* _Exercise objective_: If a line in the data holds "picker", copy that line out in full.

<<<<

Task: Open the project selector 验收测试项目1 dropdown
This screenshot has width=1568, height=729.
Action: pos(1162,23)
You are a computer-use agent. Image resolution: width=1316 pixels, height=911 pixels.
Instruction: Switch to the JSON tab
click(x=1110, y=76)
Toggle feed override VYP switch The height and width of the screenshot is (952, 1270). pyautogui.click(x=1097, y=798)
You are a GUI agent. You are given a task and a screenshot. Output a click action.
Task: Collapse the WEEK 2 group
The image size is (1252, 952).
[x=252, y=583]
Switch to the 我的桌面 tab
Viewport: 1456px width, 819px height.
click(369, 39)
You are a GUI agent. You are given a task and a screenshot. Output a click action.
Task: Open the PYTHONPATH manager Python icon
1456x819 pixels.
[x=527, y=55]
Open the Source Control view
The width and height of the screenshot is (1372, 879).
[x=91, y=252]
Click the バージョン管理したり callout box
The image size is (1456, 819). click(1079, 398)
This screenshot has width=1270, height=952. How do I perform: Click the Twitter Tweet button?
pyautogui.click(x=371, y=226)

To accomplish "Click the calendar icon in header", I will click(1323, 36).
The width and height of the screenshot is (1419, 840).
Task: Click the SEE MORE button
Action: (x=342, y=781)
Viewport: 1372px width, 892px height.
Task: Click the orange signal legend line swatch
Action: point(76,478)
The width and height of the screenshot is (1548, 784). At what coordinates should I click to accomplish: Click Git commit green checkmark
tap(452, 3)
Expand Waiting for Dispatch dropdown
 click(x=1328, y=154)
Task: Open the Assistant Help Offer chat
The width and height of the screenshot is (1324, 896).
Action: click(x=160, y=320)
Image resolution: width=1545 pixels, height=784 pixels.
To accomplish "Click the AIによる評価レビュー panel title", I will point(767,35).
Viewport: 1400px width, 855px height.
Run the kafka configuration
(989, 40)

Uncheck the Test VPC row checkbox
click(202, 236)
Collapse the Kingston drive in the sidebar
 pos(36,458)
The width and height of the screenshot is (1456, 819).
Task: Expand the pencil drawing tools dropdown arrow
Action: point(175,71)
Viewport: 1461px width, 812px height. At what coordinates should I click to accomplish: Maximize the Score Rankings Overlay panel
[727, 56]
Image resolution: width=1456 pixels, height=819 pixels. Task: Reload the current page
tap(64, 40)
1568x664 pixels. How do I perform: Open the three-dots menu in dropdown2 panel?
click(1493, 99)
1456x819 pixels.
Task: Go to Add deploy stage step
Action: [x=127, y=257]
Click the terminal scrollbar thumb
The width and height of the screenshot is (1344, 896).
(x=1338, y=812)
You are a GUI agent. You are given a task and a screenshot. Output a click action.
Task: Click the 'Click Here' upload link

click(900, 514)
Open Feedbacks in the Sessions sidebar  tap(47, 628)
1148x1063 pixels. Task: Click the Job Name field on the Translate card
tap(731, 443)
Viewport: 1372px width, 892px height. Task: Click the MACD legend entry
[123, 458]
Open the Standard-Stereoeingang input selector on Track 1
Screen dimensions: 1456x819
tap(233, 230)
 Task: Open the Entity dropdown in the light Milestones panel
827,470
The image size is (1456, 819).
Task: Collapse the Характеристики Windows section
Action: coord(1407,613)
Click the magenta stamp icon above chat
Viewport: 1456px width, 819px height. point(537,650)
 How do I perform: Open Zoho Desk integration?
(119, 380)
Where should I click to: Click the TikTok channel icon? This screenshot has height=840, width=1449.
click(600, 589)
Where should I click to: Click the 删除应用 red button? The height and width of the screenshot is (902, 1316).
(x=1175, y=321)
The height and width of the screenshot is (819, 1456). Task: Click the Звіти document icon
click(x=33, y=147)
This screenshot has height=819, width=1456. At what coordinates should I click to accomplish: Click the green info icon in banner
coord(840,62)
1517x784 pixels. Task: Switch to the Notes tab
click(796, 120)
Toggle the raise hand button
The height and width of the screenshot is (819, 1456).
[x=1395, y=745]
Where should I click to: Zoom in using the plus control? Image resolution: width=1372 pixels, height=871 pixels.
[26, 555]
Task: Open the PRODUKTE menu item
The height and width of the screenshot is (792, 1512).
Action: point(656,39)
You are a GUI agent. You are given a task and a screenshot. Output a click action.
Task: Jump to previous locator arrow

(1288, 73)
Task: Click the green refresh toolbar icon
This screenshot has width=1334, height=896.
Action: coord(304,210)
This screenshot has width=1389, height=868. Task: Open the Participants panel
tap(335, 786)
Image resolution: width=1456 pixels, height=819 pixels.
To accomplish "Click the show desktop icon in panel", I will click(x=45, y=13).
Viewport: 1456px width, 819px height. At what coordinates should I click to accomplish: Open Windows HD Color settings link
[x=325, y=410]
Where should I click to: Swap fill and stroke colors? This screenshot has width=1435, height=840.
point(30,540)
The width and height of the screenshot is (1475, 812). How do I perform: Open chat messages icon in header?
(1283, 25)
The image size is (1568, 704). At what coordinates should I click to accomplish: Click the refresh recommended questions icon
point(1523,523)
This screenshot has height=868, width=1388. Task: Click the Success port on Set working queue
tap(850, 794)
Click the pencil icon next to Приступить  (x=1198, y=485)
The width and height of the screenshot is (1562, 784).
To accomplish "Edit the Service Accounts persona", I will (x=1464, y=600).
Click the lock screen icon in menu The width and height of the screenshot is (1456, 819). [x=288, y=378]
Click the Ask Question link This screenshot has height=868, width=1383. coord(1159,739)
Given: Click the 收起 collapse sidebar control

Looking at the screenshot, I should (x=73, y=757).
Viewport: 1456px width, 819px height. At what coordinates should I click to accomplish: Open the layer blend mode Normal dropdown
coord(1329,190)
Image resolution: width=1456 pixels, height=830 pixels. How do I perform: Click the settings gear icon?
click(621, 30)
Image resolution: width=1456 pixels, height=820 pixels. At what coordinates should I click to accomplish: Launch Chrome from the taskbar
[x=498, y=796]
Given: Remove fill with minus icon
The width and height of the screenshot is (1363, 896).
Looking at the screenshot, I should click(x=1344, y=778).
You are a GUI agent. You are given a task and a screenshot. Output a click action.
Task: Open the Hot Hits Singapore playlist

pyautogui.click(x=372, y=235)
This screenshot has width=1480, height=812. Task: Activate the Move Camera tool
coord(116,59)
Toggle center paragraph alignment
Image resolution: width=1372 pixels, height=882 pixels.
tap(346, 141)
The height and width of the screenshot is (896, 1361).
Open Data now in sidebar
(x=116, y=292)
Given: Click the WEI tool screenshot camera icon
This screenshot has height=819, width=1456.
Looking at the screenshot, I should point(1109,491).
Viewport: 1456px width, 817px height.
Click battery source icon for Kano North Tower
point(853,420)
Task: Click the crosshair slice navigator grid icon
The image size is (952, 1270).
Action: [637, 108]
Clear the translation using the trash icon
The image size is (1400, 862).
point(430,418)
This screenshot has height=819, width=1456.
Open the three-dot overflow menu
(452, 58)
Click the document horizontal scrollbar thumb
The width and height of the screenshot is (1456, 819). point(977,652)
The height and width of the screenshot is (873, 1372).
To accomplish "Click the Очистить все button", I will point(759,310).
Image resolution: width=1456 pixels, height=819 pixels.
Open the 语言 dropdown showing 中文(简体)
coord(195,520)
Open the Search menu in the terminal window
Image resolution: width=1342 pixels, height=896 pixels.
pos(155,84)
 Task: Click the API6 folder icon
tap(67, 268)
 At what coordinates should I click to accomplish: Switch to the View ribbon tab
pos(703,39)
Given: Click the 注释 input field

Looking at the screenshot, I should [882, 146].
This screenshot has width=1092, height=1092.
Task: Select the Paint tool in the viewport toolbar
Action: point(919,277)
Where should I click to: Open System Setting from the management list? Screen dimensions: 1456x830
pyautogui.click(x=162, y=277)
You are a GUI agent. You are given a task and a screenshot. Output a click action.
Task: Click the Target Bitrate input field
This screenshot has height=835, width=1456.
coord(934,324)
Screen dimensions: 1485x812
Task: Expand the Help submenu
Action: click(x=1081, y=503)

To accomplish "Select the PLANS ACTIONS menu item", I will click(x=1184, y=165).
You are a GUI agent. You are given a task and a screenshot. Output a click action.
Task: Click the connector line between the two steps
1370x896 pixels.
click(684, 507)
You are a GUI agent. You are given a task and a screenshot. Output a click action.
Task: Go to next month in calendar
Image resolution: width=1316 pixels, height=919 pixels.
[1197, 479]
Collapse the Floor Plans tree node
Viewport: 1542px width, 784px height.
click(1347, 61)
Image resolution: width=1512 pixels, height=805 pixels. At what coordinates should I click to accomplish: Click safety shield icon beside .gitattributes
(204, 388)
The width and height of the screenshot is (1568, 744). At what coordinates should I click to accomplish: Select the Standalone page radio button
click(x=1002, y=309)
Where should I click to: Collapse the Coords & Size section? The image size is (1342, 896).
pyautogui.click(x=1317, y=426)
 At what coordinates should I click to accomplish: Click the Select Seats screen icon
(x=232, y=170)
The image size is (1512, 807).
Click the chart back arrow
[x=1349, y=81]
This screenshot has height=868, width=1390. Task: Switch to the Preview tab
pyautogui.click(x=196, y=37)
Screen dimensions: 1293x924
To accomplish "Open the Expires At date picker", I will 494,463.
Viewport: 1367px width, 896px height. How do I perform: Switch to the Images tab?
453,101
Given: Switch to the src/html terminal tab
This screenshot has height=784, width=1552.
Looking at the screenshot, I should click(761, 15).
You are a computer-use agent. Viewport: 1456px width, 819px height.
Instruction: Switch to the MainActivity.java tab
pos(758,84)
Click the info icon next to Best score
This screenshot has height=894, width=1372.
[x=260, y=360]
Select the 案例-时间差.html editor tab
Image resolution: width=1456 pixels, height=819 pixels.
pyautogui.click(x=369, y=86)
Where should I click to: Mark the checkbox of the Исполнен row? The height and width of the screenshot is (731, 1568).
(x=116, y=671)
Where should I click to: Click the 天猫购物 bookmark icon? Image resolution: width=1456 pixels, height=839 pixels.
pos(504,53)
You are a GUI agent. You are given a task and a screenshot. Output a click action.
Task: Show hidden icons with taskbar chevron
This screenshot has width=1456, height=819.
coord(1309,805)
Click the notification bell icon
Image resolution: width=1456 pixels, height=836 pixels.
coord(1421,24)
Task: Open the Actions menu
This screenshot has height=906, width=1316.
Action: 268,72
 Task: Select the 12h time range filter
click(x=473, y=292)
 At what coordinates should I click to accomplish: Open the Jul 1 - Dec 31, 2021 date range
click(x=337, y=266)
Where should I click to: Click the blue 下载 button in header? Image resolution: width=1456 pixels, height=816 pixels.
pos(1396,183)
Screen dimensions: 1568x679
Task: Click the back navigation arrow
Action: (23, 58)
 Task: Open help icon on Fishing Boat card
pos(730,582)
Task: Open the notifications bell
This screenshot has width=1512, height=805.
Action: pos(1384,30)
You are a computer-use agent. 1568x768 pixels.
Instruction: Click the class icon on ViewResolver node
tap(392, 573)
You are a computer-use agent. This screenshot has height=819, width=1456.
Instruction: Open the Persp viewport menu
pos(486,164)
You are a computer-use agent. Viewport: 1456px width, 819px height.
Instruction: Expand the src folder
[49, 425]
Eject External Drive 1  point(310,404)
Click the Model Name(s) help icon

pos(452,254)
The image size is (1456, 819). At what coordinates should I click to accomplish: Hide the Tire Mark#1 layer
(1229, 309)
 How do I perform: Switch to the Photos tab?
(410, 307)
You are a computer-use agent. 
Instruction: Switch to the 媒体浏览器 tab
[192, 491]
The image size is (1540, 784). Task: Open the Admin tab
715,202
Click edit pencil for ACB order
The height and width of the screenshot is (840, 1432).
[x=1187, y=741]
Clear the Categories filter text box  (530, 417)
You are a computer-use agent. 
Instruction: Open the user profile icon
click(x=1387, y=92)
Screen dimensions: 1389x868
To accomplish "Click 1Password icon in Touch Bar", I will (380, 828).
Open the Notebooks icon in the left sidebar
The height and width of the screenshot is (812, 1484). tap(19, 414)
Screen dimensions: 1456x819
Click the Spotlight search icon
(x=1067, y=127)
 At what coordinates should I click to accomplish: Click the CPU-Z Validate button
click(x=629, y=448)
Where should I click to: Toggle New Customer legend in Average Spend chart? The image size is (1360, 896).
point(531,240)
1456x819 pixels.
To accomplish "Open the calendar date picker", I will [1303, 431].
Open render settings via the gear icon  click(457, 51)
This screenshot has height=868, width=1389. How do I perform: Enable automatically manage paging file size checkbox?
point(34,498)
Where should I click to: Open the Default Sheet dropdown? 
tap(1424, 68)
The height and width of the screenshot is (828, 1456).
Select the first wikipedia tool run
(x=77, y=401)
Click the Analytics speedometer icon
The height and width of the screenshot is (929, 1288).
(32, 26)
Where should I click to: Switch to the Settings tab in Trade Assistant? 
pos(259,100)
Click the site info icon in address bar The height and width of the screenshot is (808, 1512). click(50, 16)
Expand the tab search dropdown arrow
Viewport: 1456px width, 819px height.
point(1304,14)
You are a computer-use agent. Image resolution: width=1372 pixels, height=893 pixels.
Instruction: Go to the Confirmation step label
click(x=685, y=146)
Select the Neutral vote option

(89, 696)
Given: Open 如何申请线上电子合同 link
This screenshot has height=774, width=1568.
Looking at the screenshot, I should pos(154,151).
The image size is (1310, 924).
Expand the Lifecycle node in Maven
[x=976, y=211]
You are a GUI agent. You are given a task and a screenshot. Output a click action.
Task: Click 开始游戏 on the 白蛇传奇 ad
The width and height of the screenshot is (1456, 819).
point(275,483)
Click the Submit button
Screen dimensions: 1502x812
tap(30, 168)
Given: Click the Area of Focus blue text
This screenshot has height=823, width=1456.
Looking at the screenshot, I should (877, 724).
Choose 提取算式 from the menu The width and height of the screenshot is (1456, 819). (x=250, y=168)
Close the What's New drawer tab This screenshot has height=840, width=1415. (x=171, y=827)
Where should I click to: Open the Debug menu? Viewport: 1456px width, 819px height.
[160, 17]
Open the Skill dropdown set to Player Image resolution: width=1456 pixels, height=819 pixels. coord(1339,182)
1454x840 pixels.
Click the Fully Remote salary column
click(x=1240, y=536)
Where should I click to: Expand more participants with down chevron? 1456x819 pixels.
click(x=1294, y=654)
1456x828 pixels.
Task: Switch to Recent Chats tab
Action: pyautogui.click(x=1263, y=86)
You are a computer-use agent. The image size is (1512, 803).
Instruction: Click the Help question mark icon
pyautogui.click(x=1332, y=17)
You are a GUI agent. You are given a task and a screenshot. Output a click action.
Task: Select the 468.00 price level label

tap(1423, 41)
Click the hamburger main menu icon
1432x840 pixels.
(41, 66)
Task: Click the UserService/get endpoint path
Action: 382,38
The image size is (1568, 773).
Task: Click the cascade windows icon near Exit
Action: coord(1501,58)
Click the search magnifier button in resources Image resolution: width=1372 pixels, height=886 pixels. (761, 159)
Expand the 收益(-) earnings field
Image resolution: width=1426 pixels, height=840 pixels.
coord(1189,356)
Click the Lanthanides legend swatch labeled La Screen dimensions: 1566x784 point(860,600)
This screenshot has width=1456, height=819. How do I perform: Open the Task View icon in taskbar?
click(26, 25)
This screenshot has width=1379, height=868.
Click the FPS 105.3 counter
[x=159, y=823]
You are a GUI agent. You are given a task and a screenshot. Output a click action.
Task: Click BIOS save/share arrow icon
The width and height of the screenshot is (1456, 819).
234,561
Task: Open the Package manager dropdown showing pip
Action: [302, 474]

>>>>

* _Response_:
To accomplish "Open the Expires At date picker", I will 494,463.
To accomplish "Open the calendar date picker", I will [1303, 431].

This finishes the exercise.